◆ Exercise description ◆
Rewrite the records below with every "How do I perform" changed to "How can I do", leaving everything else as it is.

[Data listing]
* * * *

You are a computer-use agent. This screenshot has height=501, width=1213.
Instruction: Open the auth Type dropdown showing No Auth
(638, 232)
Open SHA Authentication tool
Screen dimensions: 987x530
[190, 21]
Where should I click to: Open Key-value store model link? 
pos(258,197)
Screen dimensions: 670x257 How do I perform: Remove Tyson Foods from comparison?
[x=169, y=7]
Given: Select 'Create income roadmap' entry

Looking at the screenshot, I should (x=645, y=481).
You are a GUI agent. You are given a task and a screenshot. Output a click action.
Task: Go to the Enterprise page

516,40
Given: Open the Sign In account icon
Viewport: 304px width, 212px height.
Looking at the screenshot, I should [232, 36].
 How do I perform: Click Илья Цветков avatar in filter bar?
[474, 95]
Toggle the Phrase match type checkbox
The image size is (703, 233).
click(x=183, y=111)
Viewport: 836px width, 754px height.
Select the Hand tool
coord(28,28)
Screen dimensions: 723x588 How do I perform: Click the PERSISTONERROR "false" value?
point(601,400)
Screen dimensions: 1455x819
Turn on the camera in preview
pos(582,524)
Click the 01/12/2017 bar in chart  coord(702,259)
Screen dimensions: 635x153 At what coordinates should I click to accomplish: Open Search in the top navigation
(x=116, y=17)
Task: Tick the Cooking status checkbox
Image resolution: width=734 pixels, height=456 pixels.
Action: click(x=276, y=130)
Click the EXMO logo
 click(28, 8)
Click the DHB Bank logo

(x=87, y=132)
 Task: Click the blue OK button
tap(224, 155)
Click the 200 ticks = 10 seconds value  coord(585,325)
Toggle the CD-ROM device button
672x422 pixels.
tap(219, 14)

* * * *

◆ Answer to the exercise ◆
You are a computer-use agent. This screenshot has height=501, width=1213.
Instruction: Open the auth Type dropdown showing No Auth
(638, 232)
Open SHA Authentication tool
Screen dimensions: 987x530
[190, 21]
Where should I click to: Open Key-value store model link? 
pos(258,197)
Screen dimensions: 670x257 How can I do: Remove Tyson Foods from comparison?
[x=169, y=7]
Given: Select 'Create income roadmap' entry

Looking at the screenshot, I should (x=645, y=481).
You are a GUI agent. You are given a task and a screenshot. Output a click action.
Task: Go to the Enterprise page

516,40
Given: Open the Sign In account icon
Viewport: 304px width, 212px height.
Looking at the screenshot, I should [232, 36].
 How can I do: Click Илья Цветков avatar in filter bar?
[474, 95]
Toggle the Phrase match type checkbox
The image size is (703, 233).
click(x=183, y=111)
Viewport: 836px width, 754px height.
Select the Hand tool
coord(28,28)
Screen dimensions: 723x588 How can I do: Click the PERSISTONERROR "false" value?
point(601,400)
Screen dimensions: 1455x819
Turn on the camera in preview
pos(582,524)
Click the 01/12/2017 bar in chart  coord(702,259)
Screen dimensions: 635x153 At what coordinates should I click to accomplish: Open Search in the top navigation
(x=116, y=17)
Task: Tick the Cooking status checkbox
Image resolution: width=734 pixels, height=456 pixels.
Action: click(x=276, y=130)
Click the EXMO logo
 click(28, 8)
Click the DHB Bank logo

(x=87, y=132)
 Task: Click the blue OK button
tap(224, 155)
Click the 200 ticks = 10 seconds value  coord(585,325)
Toggle the CD-ROM device button
672x422 pixels.
tap(219, 14)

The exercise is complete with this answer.